13.4 Exercises and tutorial

13.4.1 Exercises

  1. In your own words what is exploratory data analysis (this will be difficult, but please write only one nuanced paragraph)?
  2. In Tukey’s words, what is exploratory data analysis (please write one paragraph)?
  3. Who was Tukey (please write a paragraph or two)?
  4. If you have a dataset called ‘my_data’, which has two columns: ‘first_col’ and ‘second_col’, then could you please write some rough R code that would generate a graph (the type of graph does not matter).
  5. Consider a dataset that has 500 rows and 3 columns, so there are 1,500 cells. If 100 of the cells are missing data for at least one of the columns, then would you remove the whole row your dataset or try to run your analysis on the data as is, or some other procedure? What if your dataset had 10,000 rows instead, but the same number of missing cells?
  6. Please note three ways of identifying unusual values.
  7. What is the difference between a categorical and continuous variable?
  8. What is the difference between a factor and an integer variable?
  9. How can we think about who is systematically excluded from a dataset?
  10. Using the opendatatoronto package, download the data on mayoral campaign contributions for 2014. (note: the 2014 file you will get from get_resource, so just keep the sheet that relates to the Mayor election).
    1. Clean up the data format (fixing the parsing issue and standardizing the column names using janitor)

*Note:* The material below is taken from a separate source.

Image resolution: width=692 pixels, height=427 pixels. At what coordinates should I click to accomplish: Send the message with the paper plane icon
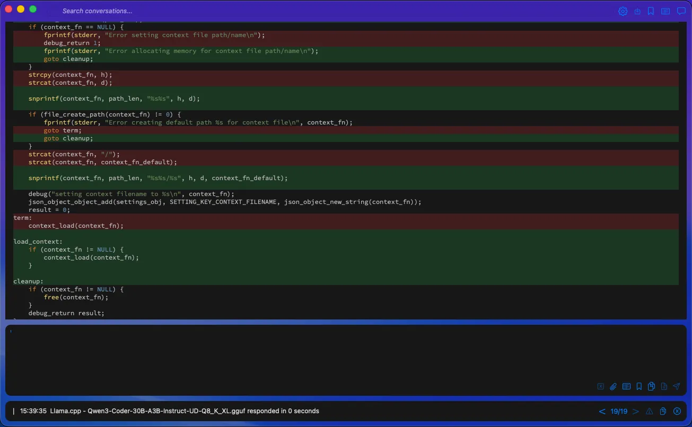(x=676, y=386)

    2. Summarize the variables in the dataset. Are there missing values, and if so, should we be worried about them? Is every variable in the format it should be? If not, create new variable(s) that are in the right format.
    3. Visually explore the distribution of values of the contributions. What contributions are notable outliers? Do they share a similar characteristic(s)? It may be useful to plot the distribution of contributions without these outliers to get a better sense of the majority of the data.

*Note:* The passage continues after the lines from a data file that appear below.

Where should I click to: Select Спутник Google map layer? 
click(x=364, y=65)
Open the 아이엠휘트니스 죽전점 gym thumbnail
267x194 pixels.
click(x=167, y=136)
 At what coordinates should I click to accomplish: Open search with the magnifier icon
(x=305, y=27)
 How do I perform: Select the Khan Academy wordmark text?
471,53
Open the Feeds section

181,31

    4. List the top five candidates in each of these categories: 1) total contributions; 2) mean contribution; and 3) number of contributions.
    5. Repeat that process, but without contributions from the candidates themselves.

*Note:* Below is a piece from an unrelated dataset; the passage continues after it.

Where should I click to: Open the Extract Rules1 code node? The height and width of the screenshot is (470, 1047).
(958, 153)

    6. How many contributors gave money to more than one candidate?
  11. Name three geoms that produce graphs that have bars on them ggplot().
  12. Consider a dataset 10,000 observations and 27 variables. For each observation, there is at least one missing variable. Please discuss, in a paragraph or two, the steps that you would take to understand what is going on.
  13. Known missing data, are those that leave holes in your dataset. But what about data that were never collected? Please look at McClelland (2019) and Luscombe and McClelland (2020). Look into how they gathered their dataset and what it took to put this together. What is in the dataset and why? What is missing and why? How could this affect the results? How might similar biases enter into other datasets that you have used or read about?

13.4.2 Tutorial

Redo the Airbnb EDA but for Paris. Please submit a PDF.